Webapp doesn't properly respond with 404 errors
Hi!
It seems that if you visit any page on the webapp that doesn't exist, you get served the main page. This is clever, but shouldn't happen. Instead you should be getting a 404 status code from the webserver, and if desired a nice 404 page that tells you what you did wrong.
Instead, what you get is a 200 level code and it succeeds.
That means that visiting a something like https://black.riseup.net/.git actually works, when it shouldn't.

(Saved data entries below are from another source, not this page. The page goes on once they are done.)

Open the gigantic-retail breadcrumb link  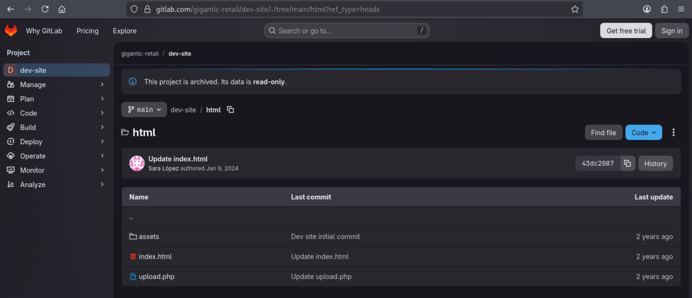click(139, 53)
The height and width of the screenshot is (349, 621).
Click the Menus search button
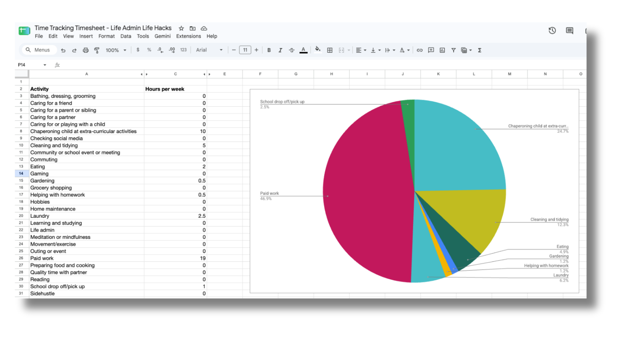[x=38, y=50]
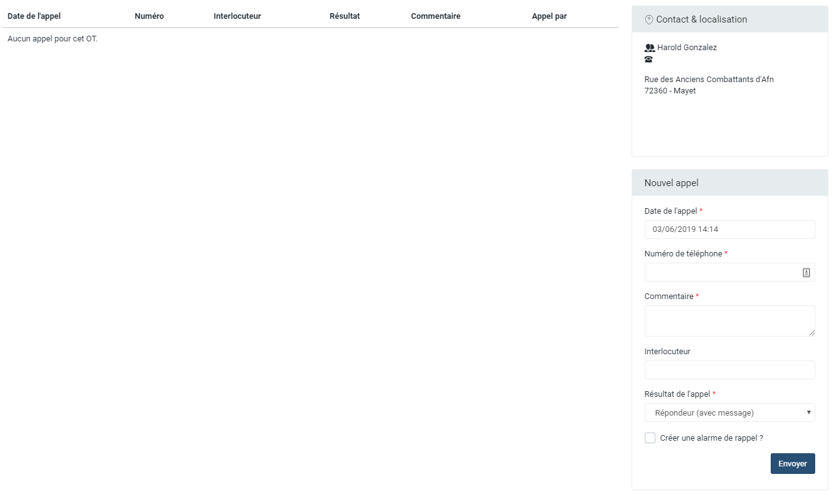
Task: Click the location pin icon in Contact header
Action: (x=649, y=19)
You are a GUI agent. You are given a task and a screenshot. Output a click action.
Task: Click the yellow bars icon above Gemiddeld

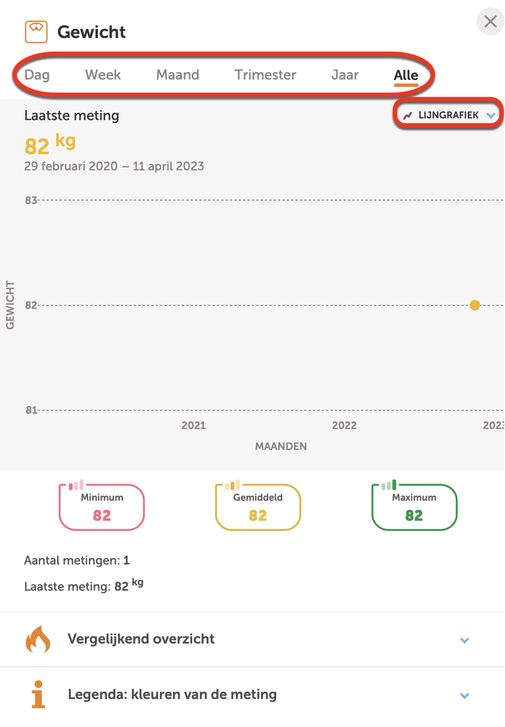coord(232,485)
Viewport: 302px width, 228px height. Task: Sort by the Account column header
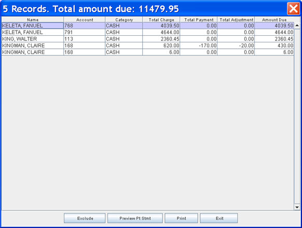(85, 20)
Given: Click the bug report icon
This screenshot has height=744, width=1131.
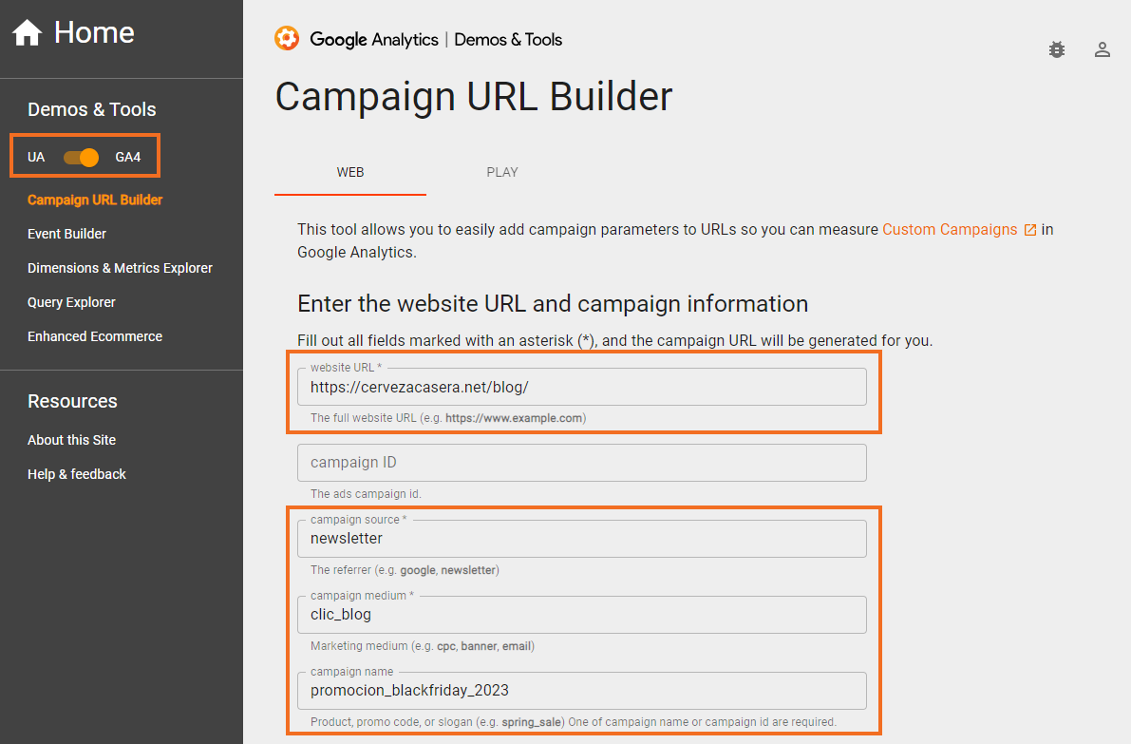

In the routes.rb file for the webapp, it even is configured to send things to the error controller:
# # HTTP Error Handling # instead of the default error pages use the errors controller and views # match '/404' => 'errors#not_found' match '/500' => 'errors#server_error'
and the errors controller seems to be trying to do the right thing by sending a 404:
# We render http errors ourselves so we can customize them class ErrorsController < ApplicationController # 404 def not_found render status: 404 end
but you still do not get a 404 status code.
It is technically a violation of the HTTP RFC to do this, in particular a 200 status code is only supposed to be sent in response to a GET when "an entity corresponding to the requested resource is sent in the response;" - it is pretty clear that what is returned by https://black.riseup.net/.azulssecretstashofbitcoins does not correspond to the requested resource.

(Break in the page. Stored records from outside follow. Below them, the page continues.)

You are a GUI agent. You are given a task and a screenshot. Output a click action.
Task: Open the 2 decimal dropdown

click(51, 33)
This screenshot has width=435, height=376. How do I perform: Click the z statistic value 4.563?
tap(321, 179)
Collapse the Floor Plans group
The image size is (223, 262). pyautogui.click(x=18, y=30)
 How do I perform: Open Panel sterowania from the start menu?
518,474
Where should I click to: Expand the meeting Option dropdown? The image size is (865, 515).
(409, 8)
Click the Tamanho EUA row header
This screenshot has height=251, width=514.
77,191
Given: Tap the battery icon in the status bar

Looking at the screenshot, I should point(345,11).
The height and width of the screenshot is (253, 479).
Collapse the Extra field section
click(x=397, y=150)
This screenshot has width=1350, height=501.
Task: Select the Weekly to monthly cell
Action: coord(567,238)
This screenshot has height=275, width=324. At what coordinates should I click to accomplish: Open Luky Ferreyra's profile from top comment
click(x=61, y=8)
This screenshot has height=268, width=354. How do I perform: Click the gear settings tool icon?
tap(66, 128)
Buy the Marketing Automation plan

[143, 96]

A 404 is supposed to be sent when the server has not found anything matching the Request-URI.
If we wanted to redirect to the home page, which is what it appears that the application is doing when you visit an incorrect URL, then we should be sending a 302 redirect, so it can be properly handled.
Because we do not send proper status codes, this breaks various things that would normally work, such as caching, or looking for things that should not exist on the system (we have an alert system that looks for commonly screwed up things that become exposed, and this doesn't work at all on the leap webapp because everything is 200)
(from redmine: created on 2016-09-14)